Story of L

Home > Other > Story of L > Page 13
Story of L Page 13

by Debra Hyde


  L remembered the pain of her genital piercings, how searing the needle had been, how taxing the experience. Yet she remembered it as a transforming moment, marking her as courageous and accomplished. How could she not submit to this?

  “I'm ready,” she declared, her posture reflecting her resolve.

  Cassandra put a finger to L's chin and tipped her gaze upward. Their eyes met, Cassandra's greeting L's gaze with pure and unabashed joy.

  “Always, you please me,” she whispered before letting L's gaze drop.

  In the space of a breath, Cassandra's hand returned, bearing the hollow needle that would pierce her. Reese joined Cassandra, standing to L's right.

  “You look beautiful tonight, L,” Cassandra remarked. “You make the hours I spent deciding on your dress worth my every effort. But one thing is missing: a brooch.”

  Needle met skin. Pain ignited, flared, and L felt the needle slide forward. Yet she did not gasp until it emerged, poking free of her body's confines.

  “The ring, Reese.”

  Cassandra pushed the needle free, the jewelry following in its path. Tugs followed—Cassandra wrangling the captive bead into place.

  Except it wasn't a mere bead. As Cassandra's hands drew back, L gasped.

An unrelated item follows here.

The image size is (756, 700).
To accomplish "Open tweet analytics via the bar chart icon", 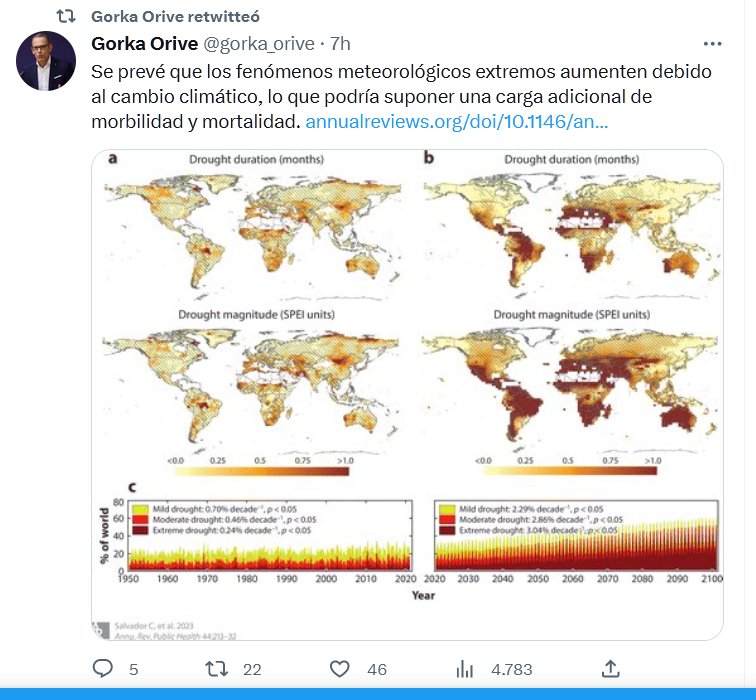I will (x=465, y=668).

It was a bead from which an elegant charm hung, bearing the letter C.

  “Louis Tiffany must be rolling over in his grave,” Cur voiced.

  Cassandra scoffed as she cleaned the piercing with another wipe. “I doubt it. He's probably smiling down from heaven because we didn't buy a knockoff.”

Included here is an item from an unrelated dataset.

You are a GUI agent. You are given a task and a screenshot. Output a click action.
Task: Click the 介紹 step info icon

  Tiffany? Of lamp shades and little-blue-box fame? L thought she'd go weak in the knees. A mere thank-you struck her as falling short in the face of such generosity. Still, she mouthed them. A kiss met her cheek, a hand lingered there.

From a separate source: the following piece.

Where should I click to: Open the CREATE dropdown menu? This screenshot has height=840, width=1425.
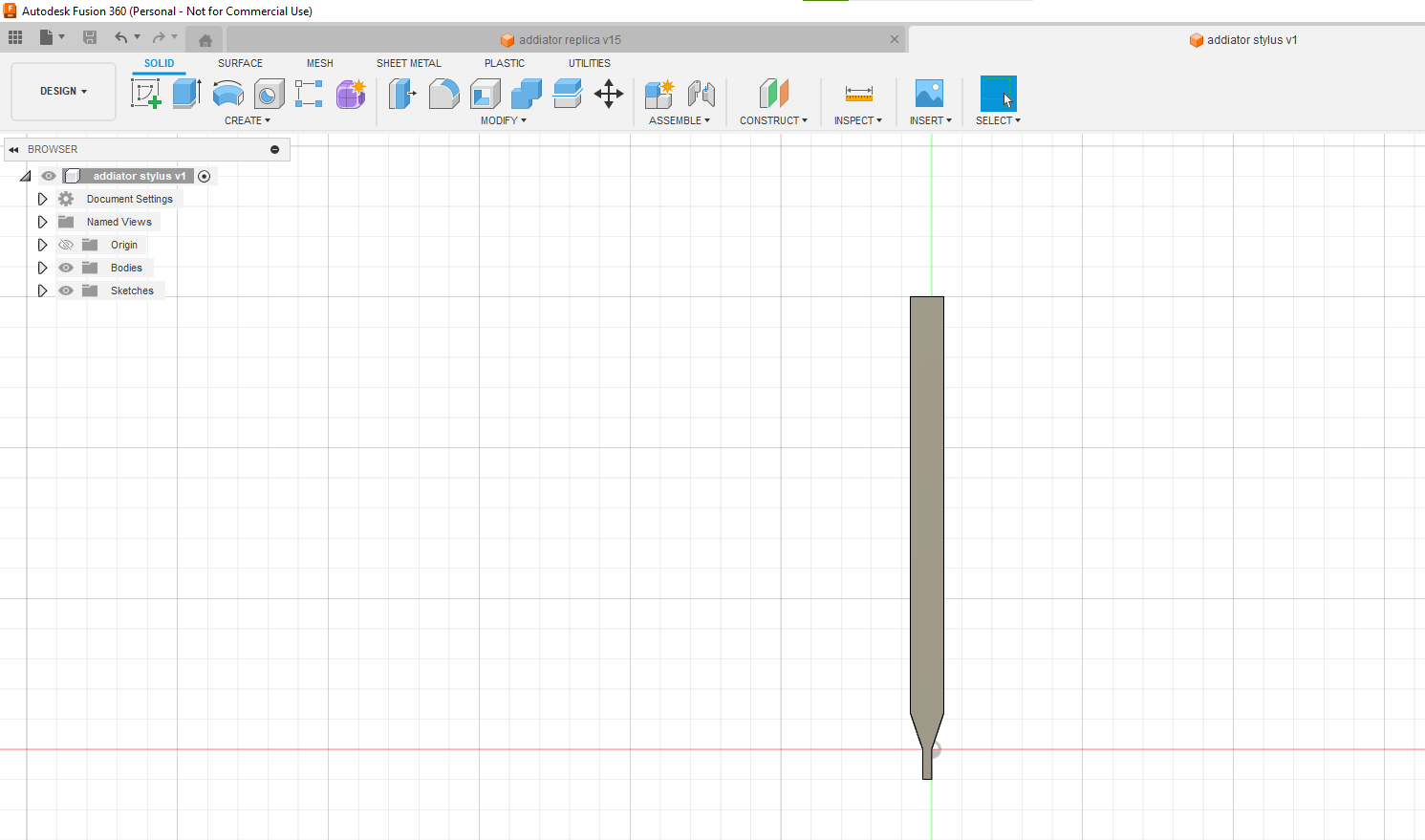248,119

  “You're more welcome than you know.”

  Denied by rules to look directly at her mistress, L turned her head to Cassandra's hand and lightly kissed it, hoping the touch conveyed how very mutual that gratitude was. But if this gesture fell short, L vowed the rest of the evening would not.

  A limousine whisked them from one luxurious space to another, trading Cur's residence for another within a twenty-minute drive. Who the owner was and where this place existed, L did not know, nor did it matter. What mattered were the rules: Sitting, naked bottom against the seat, eyes averted, lips slightly parted, speaking only when spoken to, all trials of effort for L. All her life, she had explored the world with her senses, encouraged at first by her outdoorsman of a father, then later by the curiosity of science, with behaviors so ingrained that only by squelching them did she discover just how innate they were.

  Narrowing her behaviors to the rules kept her close to Cassandra, enhanced her sense of submission, but it prohibited her from the world as she perceived it. She struggled constantly to keep to the rules, felt clumsy in her effort and, unable to see her own competency, had no sense that others saw her as grace personified.

  Worse, the piercing compromised her further. At the least provocation, it would flare into throbbing discomfort, erupting like a volcano that sputtered between dormancy and life. Sometimes, it burned as well. Always, it taxed L.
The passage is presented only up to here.